-- RECORDS FOR THE EXERCISE follows --

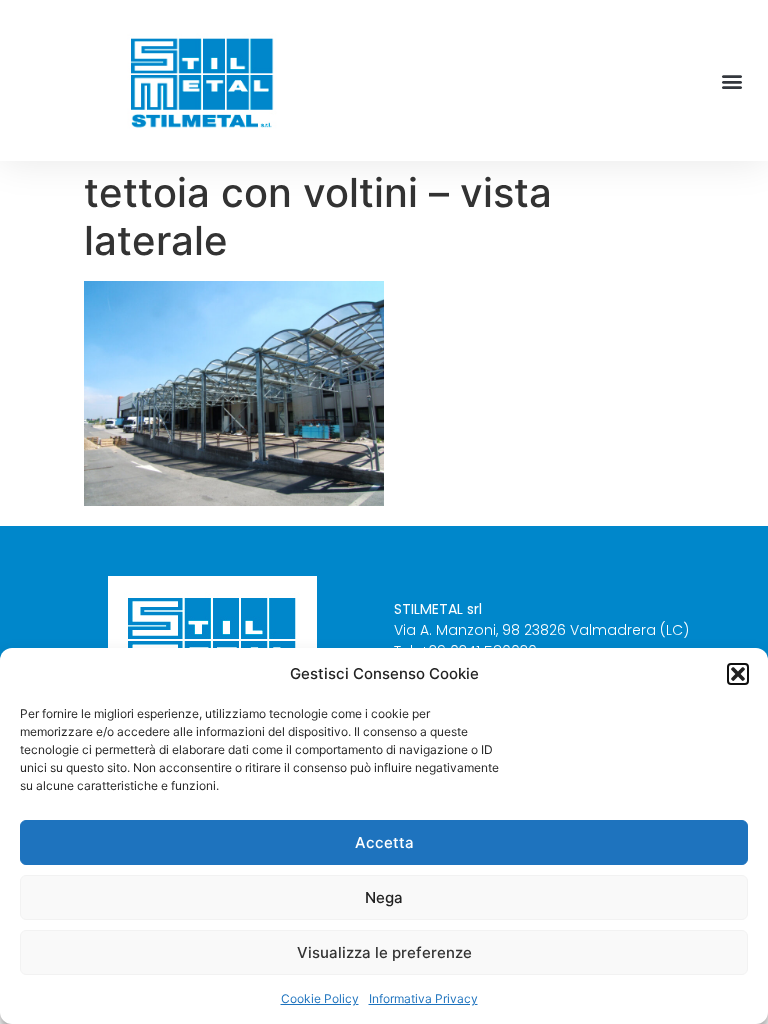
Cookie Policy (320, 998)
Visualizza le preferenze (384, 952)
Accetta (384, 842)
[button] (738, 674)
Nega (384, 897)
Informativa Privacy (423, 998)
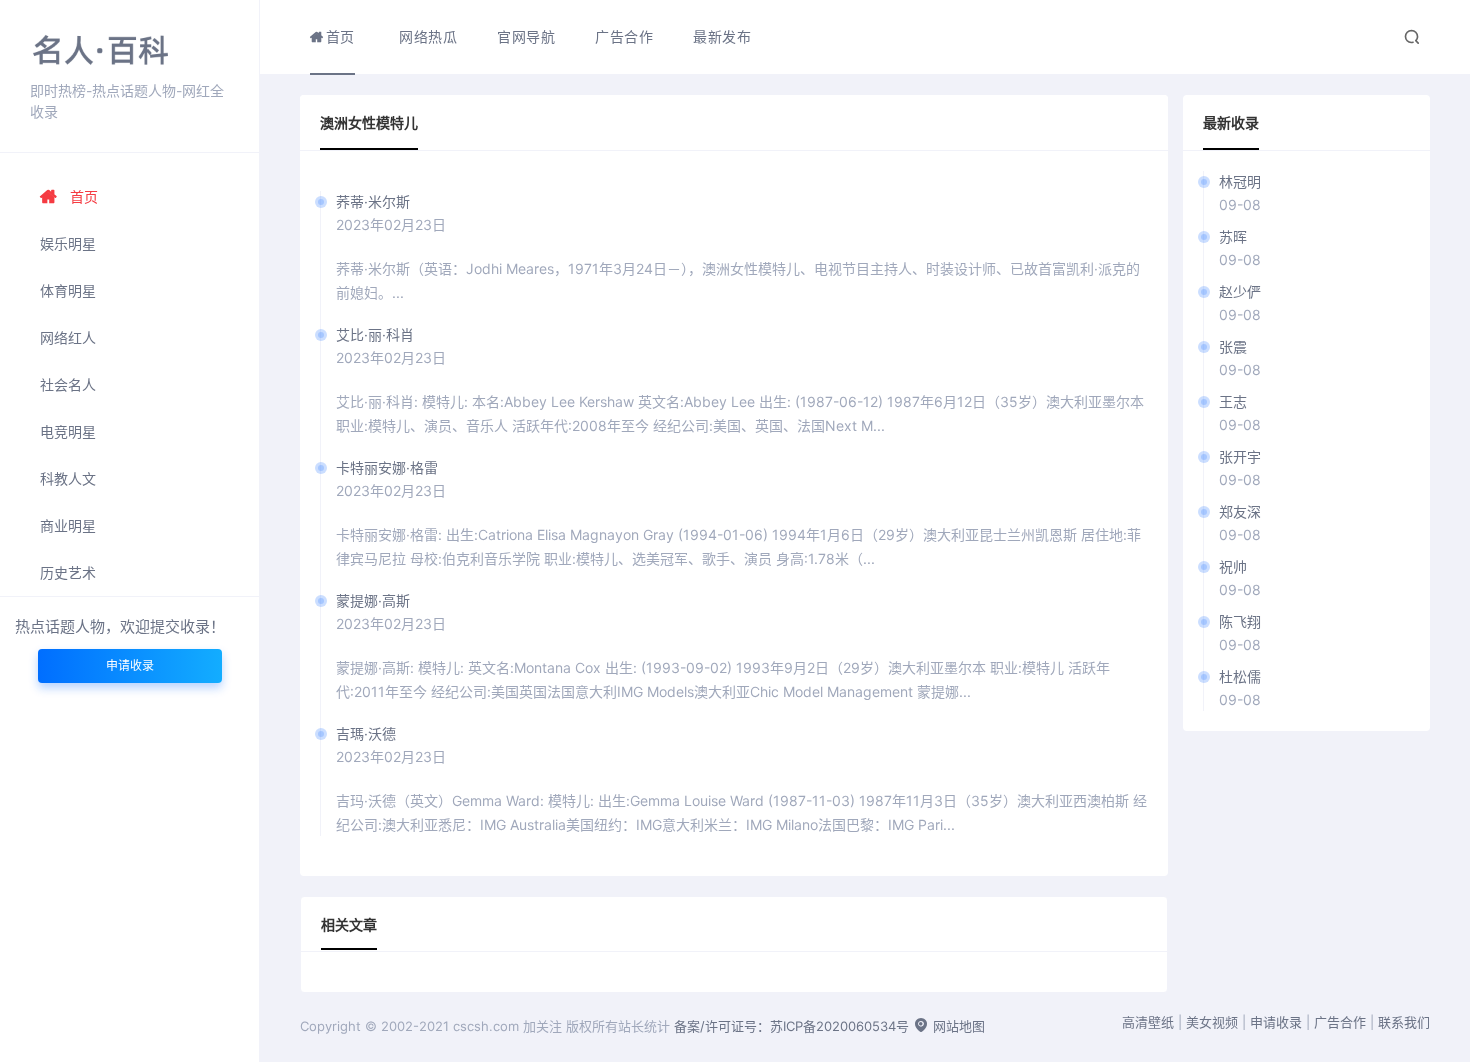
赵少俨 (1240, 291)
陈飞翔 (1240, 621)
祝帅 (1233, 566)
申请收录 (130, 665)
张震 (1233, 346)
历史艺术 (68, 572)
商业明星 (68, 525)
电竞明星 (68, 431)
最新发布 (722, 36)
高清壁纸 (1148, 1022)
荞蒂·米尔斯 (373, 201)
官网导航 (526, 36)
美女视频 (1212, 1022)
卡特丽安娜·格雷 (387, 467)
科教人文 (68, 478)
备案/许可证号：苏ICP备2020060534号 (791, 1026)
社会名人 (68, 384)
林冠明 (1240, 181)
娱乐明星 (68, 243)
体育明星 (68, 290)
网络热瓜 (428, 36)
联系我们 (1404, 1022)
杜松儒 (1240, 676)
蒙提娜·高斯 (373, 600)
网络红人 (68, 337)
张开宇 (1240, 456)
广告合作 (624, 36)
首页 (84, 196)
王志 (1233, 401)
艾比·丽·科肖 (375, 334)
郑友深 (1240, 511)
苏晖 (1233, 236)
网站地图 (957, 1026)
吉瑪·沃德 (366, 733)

-- RECORDS FOR THE EXERCISE concluded --
-- RECORDS FOR THE EXERCISE follows --

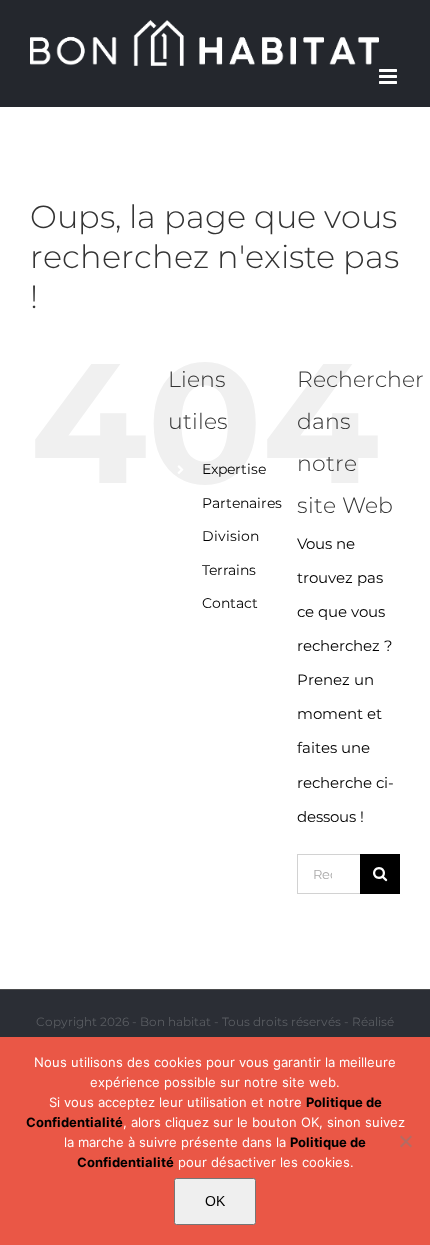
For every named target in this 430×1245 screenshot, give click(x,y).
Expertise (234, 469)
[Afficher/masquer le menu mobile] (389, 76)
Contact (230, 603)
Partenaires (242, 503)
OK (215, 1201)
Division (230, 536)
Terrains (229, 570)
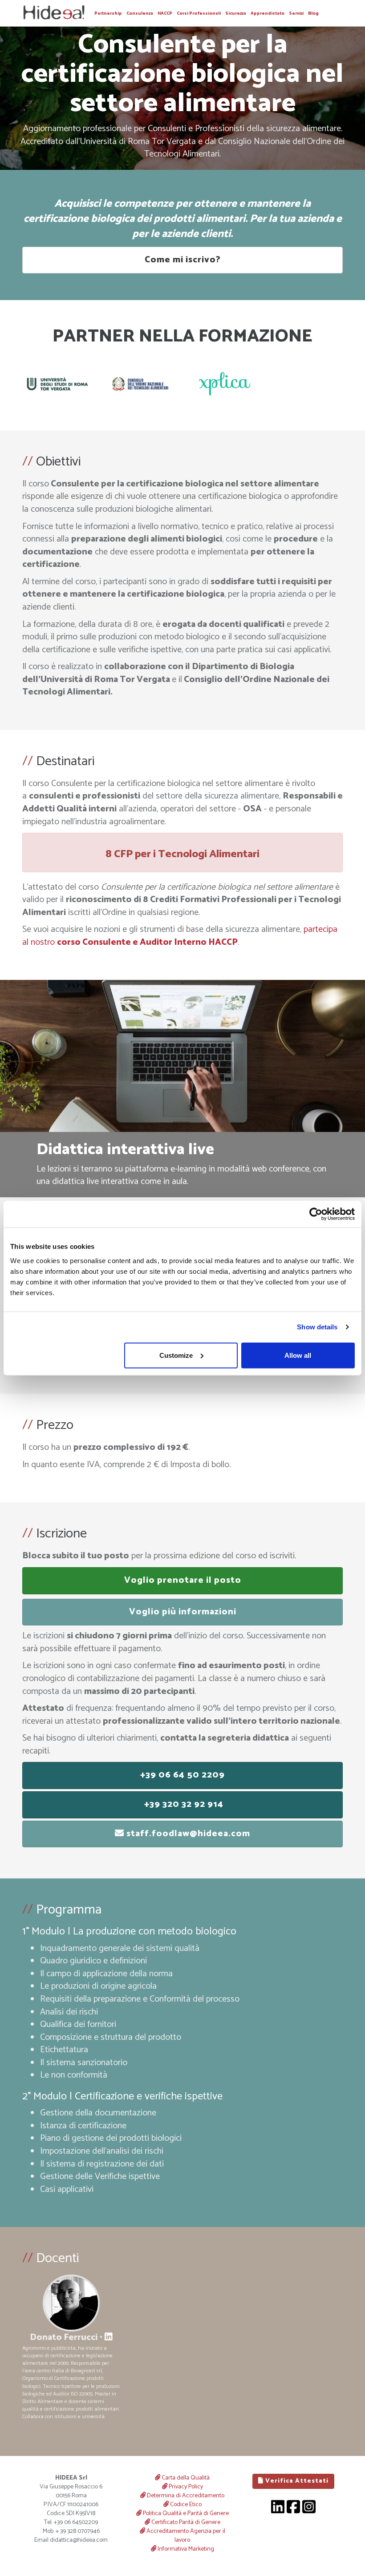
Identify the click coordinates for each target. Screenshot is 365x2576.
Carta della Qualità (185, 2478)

-- RECORDS FOR THE EXERCISE concluded --
-- RECORDS FOR THE EXERCISE follows --

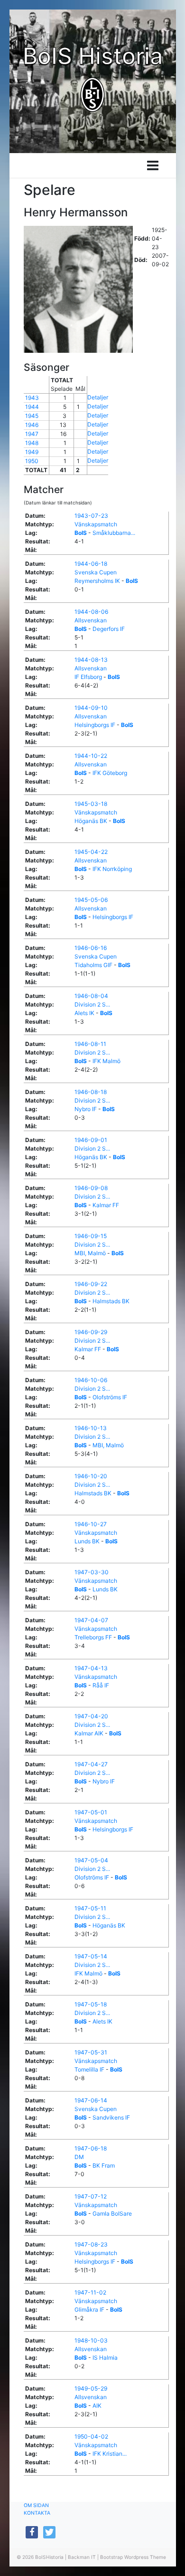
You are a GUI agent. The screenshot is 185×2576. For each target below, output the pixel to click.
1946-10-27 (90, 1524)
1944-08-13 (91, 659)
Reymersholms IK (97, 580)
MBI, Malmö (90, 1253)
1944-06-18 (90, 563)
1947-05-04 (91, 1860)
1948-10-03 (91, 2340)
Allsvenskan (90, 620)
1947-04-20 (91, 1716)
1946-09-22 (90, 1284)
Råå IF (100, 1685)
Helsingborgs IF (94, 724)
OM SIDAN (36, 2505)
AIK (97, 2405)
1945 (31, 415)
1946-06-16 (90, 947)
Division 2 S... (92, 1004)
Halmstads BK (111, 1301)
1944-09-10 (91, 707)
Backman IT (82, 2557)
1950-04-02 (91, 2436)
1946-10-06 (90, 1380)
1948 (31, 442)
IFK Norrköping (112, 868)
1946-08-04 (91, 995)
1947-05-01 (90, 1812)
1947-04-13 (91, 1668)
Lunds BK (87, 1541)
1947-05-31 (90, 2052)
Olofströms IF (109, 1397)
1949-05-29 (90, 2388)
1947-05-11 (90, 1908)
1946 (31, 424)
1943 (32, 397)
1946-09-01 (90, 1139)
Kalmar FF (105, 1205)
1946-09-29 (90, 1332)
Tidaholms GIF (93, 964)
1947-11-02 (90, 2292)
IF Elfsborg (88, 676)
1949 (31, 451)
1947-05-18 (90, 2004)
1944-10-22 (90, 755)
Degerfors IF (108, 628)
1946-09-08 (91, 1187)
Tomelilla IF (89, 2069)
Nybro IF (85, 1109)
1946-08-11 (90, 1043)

-- RECORDS FOR THE EXERCISE concluded --

▸ YOUR OBJECTIVE
Looking at the data above, write out exactly the lines that start at the one containing "1946-10-27 (90, 1524)" and end at the one containing "1946-08-11 (90, 1043)"; include both and nothing beyond.

▸ FINAL ANSWER
1946-10-27 (90, 1524)
1944-08-13 (91, 659)
Reymersholms IK (97, 580)
MBI, Malmö (90, 1253)
1944-06-18 (90, 563)
1947-05-04 (91, 1860)
1948-10-03 (91, 2340)
Allsvenskan (90, 620)
1947-04-20 (91, 1716)
1946-09-22 (90, 1284)
Råå IF (100, 1685)
Helsingborgs IF (94, 724)
OM SIDAN (36, 2505)
AIK (97, 2405)
1945 (31, 415)
1946-06-16 (90, 947)
Division 2 S... (92, 1004)
Halmstads BK (111, 1301)
1944-09-10 (91, 707)
Backman IT (82, 2557)
1950-04-02 (91, 2436)
1946-10-06 (90, 1380)
1948 (31, 442)
IFK Norrköping (112, 868)
1946-08-04 (91, 995)
1947-05-01 (90, 1812)
1947-04-13 (91, 1668)
Lunds BK (87, 1541)
1947-05-31 (90, 2052)
Olofströms IF (109, 1397)
1949-05-29 (90, 2388)
1947-05-11 (90, 1908)
1946 (31, 424)
1943 (32, 397)
1946-09-01 (90, 1139)
Kalmar FF (105, 1205)
1946-09-29 (90, 1332)
Tidaholms GIF (93, 964)
1947-11-02 (90, 2292)
IF Elfsborg (88, 676)
1949 (31, 451)
1947-05-18 (90, 2004)
1944-10-22 (90, 755)
Degerfors IF (108, 628)
1946-09-08 (91, 1187)
Tomelilla IF (89, 2069)
Nybro IF (85, 1109)
1946-08-11 (90, 1043)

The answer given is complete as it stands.